# My First Fatty, Bacon Cheeseburger



## EvenFlow87k (Aug 7, 2021)

The weave with the burger.  Seasoned with Smith Bros. Hamburger Seasoning.






	

		
			
		

		
	
Added the cheddar cheese and sautéed onions.
	

		
			
		

		
	






	

		
			
		

		
	
First time wrapping with a weave, not too shabby.
	

		
			
		

		
	






	

		
			
		

		
	
Hit the outside with some Weber Flavor Bomb.
	

		
			
		

		
	






	

		
			
		

		
	
Smoked with hickory at 225ish for about 3 hrs.
	

		
			
		

		
	






	

		
			
		

		
	
.. ..........and the Money Shot!


----------



## Brokenhandle (Aug 7, 2021)

$$$$$$$ You said it! Pure money! Looks great, and nice job on the bacon weave!

Ryan


----------



## Colin1230 (Aug 7, 2021)

Good job EF. That thing looks good enough to eat.


----------



## EvenFlow87k (Aug 7, 2021)

Colin1230 said:


> Good job EF. That thing looks good enough to eat.

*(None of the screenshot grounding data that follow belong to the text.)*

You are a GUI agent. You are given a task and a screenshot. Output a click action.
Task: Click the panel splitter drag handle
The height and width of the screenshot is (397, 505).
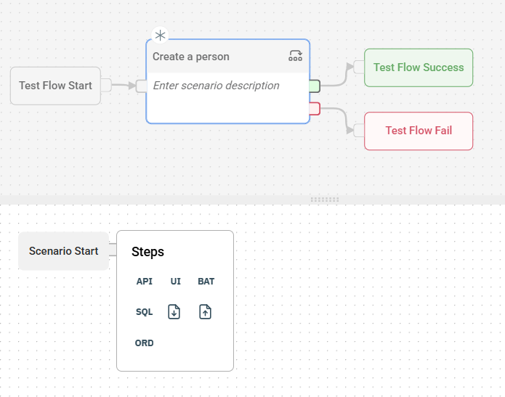pos(325,199)
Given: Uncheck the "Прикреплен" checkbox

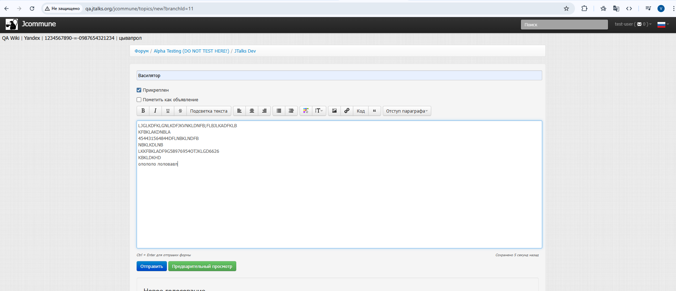Looking at the screenshot, I should (x=139, y=90).
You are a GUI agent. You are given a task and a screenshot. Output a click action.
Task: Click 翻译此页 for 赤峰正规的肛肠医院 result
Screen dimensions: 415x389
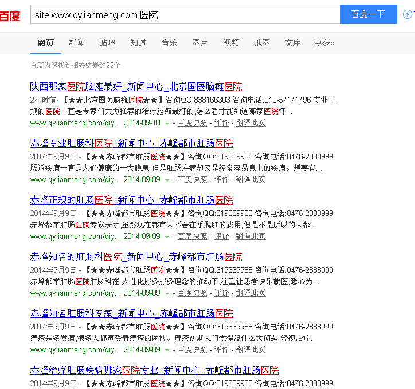(250, 237)
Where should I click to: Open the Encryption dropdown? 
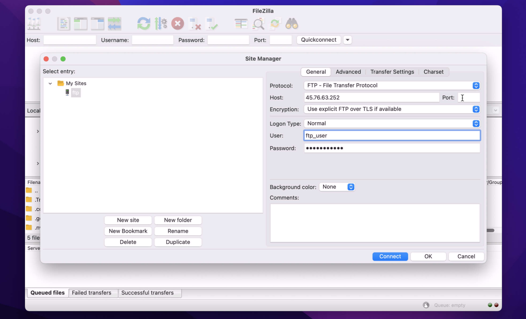coord(392,109)
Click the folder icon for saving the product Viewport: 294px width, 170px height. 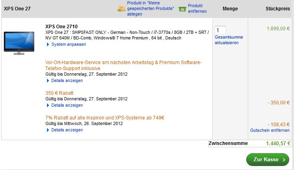tap(121, 8)
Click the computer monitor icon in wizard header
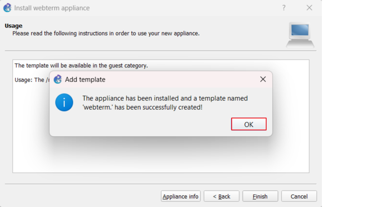Screen dimensions: 367x207 [300, 35]
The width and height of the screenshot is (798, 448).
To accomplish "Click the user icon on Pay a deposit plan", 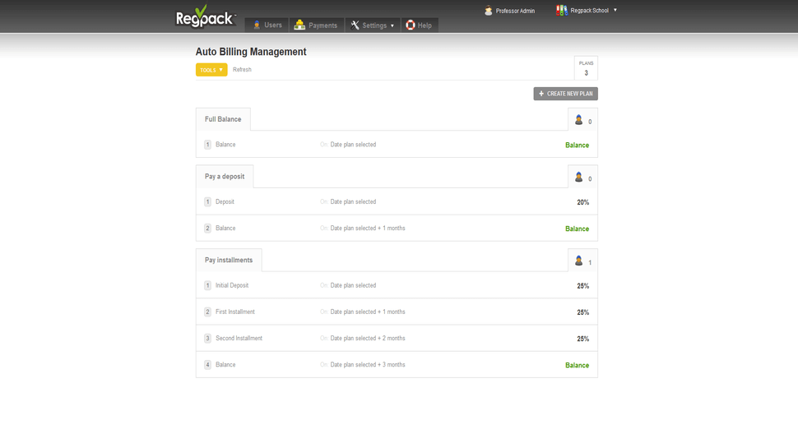I will [578, 177].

My daughter had a couple friends camping with us.  I asked if they thought it tasted like a cheeseburger.  They said no, better!  I'll call it "mission accomplished "  Full bellies and smiles.


----------



## sawhorseray (Aug 7, 2021)

That my friend, is one beautiful thing to see, Like! RAY


----------



## DRKsmoking (Aug 7, 2021)

very nice , great innerds, I was just thinking the other day, have not seen a fattie here for awhile 
Now there it is nice job

David


----------



## chef jimmyj (Aug 7, 2021)

Nicely done. Even Weave and great combination of flavors...JJ


----------



## Smoking Allowed (Aug 8, 2021)

Not too shabby at all


----------



## EvenFlow87k (Aug 8, 2021)

sawhorseray said:


> That my friend, is one beautiful thing to see, Like! RAY


Thanks!


----------



## EvenFlow87k (Aug 8, 2021)

DRKsmoking said:


> very nice , great innerds, I was just thinking the other day, have not seen a fattie here for awhile
> Now there it is nice job
> 
> David


Thanks!


----------



## EvenFlow87k (Aug 8, 2021)

chef jimmyj said:


> Nicely done. Even Weave and great combination of flavors...JJ


Thanks!  I was told the next one is going to be a breakfast fatty, lol.


----------



## Steve H (Aug 8, 2021)

Looks incredible! Big like!


----------



## JLeonard (Aug 8, 2021)

Looks mighty good. Can I hire you out to make the weave for me?

Jim


----------



## EvenFlow87k (Aug 8, 2021)

JLeonard said:


> Looks mighty good. Can I hire you out to make the weave for me?
> 
> Jim


Sure!  Might be a bit of a drive, but going south is definitely a good thing in my book.


----------



## jcam222 (Aug 8, 2021)

Looks fantastic and the weave is nice and straight. I usually roll my fatty first and then roll the weave around it.


----------



## yankee2bbq (Aug 8, 2021)

Great job! Looks really good!


----------



## SmokinAl (Aug 8, 2021)

Very nice!
Great looking fattie!
Al


----------



## uncle eddie (Aug 8, 2021)

Heck yeah!  Great job on your first fattie.  Like!


----------



## HalfSmoked (Aug 9, 2021)

Awesome job now if I could do one that nice looking I would be doing good and it would be my first.

Warren


----------



## browneyesvictim (Aug 9, 2021)

That is a rock star fatty! Boy do you deliver a high marks performance! Big Like!


----------



## Sowsage (Aug 9, 2021)

That looks great! Nice work!


----------



## WaterinHoleBrew (Aug 9, 2021)

That’s top notch, nice cook!


----------



## SmokinVOLfan (Aug 9, 2021)

Nice fatty my man! Love the shot of the cheese pouring out. Nice work and congrats on the ride!


----------



## EvenFlow87k (Aug 9, 2021)

browneyesvictim said:


> That is a rock star fatty! Boy do you deliver a high marks performance! Big Like!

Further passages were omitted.